I set the goal that I wanted to be more positive. To me, that meant: complain less, see the good in people, focus on the good things in life, etc.

All I did was start paying more attention to my own behavior and thoughts, and make changes where necessary.

If I caught myself thinking a negative thought, I searched instead for a positive thought about the same subject. If I found myself about to say something rude, I asked myself if it really needed to be said, or if there was a nicer or more productive way to say it. If I felt miserable, I made a gratitude list or went on a rampage of appreciation.

Let me be clear: this does not mean that you bury/hide/ignore the things that are going wrong in your life, or the things that cause you pain. You can focus on those things, if and when your focusing on them will actually help solve or improve them in some way. If there’s nothing you can do about a shitty situation, though, you might as well put your attention elsewhere. We have a limited number of moments in this life; it’s silly to spend too many of them looking at what’s wrong with the world when you could be fixing problems or focusing on what’s going right.

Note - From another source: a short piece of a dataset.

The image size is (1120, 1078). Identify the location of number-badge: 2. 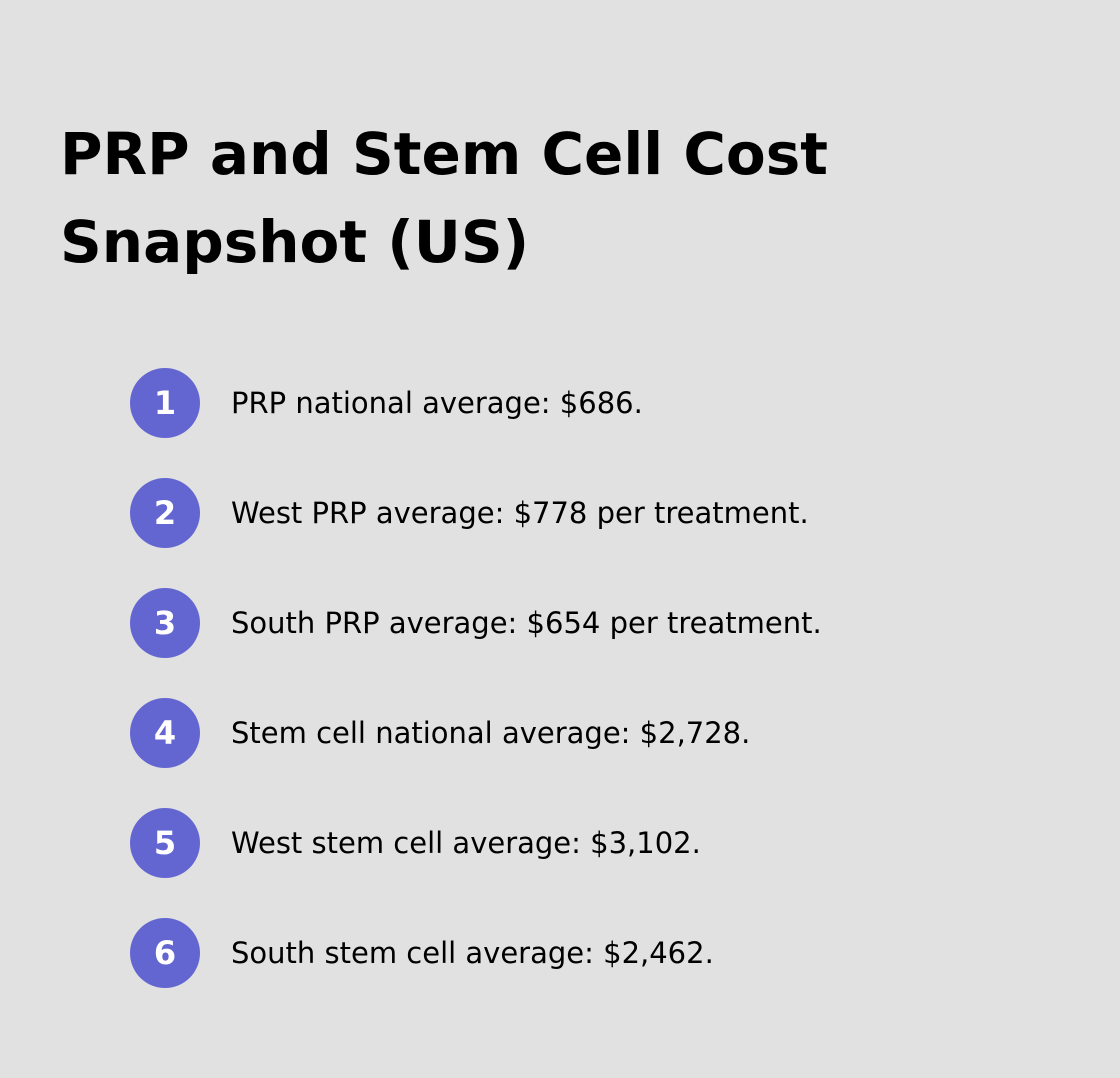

You mentioned dressing brightly. That might work for you, or it might not. I like to do it because it makes me feel good when I’m in the right headspace for it, but there are so many other ways to “trick” yourself into feeling happier. You might want to try making a list of actions that make you feel good and then incorporating them into your life on a more frequent basis than you’re already doing.

But all that external stuff is just external. If you want to be a happier, more positive person, the real work will be internal: changing your thought patterns and your core beliefs. It sounds like a lot of work, but that’s only because you’re not in the habit of being positive yet. Being positive and being negative are the same amount of work; it’s just that most of us are more accustomed to one or the other, and what you’re used to is what feels easiest. Get into a new habit, make it stick, and it’ll start to feel easy.

More positivity resources: You Can Heal Your Life by Louise L. Hay. Ask & It Is Given by Abraham-Hicks. The Happiness Project by Gretchen Rubin. Lots of older posts on Gala Darling’s website. Pronoia is the Antidote to Paranoia by Rob Breszny. The documentary “Happiness.”